Social media has become an effective tool in any organisation’s public reception. People are more engaged in the social life media nowadays thanks to availability of internet data. Online social media analytics is a powerful tool to boost e-commerce, politics etc. In marketing field companies use it to develop their strategies, to understand customers’ feelings towards products or brand, how people respond to their campaigns or product launches and why consumers don’t buy some products. Sentiment analysis also is used to monitor and analyse social phenomena, for the spotting of potentially dangerous situations and determining the general mood of the blogosphere. In political field, it is used to keep track of political view, to detect consistency and inconsistency between statements and actions at the government level. It can be used to predict election results as well! In this project we have a dataset of Union Budget 2019 of India that consists of tweets of public about Budget and label that opinion is positive or negative.
Disclaimer: Our sentiment analysis is purely based on collected data from tweets on the social networking platform “Twitter”. The data is collected on an unbiased method. This analysis is solely for educational purposes.

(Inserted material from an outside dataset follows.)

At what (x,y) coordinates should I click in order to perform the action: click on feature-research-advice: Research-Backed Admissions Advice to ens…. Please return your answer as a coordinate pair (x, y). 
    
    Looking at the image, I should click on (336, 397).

In the following project, we use the sentiment140 dataset and uniondata dataset as training and testing data respectively. Firstly we perform the Lexicon-Based Sentiment Analyser to find out the count of positive and negative tweets from the union data.

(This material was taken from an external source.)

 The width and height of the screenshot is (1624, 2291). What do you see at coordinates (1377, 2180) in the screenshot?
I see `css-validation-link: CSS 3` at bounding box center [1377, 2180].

Then comes the Machine Learning approach for sentiment analysis. In this technique, firstly the dataset are splited in X_train and X_test dataset to conduct training with X_train and test the performance with X_test. Following this, we clean up the test and training dataset and construct the feature vector of the training dataset. Then, we implement the classifiers constructing individual pipelines for each of them. Next, we train the dataset and store the performance metrics in a list. Lastly we show the positive and negative sentiment count for each classifier and see which classifier gives the best result.
Finally our aim is to answer our query, “The people like the new budget or not”.
Training Data Source:
Description: Sentiment140 Dataset (Last Accessed on: 27-07-2019)

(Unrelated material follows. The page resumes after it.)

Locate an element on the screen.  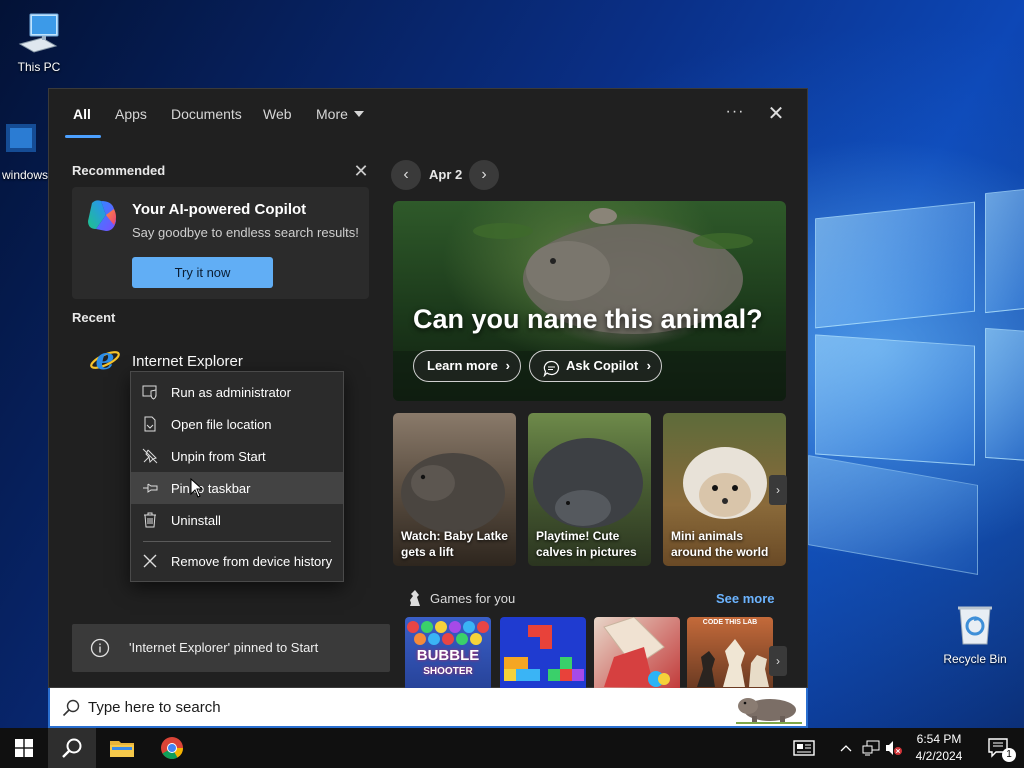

Dataset name: train123.csv
Format: The data is a CSV with emoticons removed. Data file format has 6 fields:
- The polarity of the tweet (0 = negative, 4 = positive)
- The id of the tweet (2087)
- The date of the tweet (Sat May 16 23:58:44 UTC 2009)
- The query (lyx). If there is no query, then this value is NO_QUERY.
- The user that tweeted (robotickilldozr)
- The text of the tweet (Lyx is cool)
Test Data:
Description: This is a data collected specifically for this project.
Dataset name: test12.csv uniondata.csv tweetsdata.csv
Format:
- 709 rows
- 1 Column (tweets)
Requirements for data scraping:
-
The Advanced Search URL for tweets on Twitter for Union Budget 2019
-
Google Chrome with Web Scraper extension
-
Twitter Advanced Search Scraper (Last Accessed on: 27-07-2019)
Filename: code.ipynb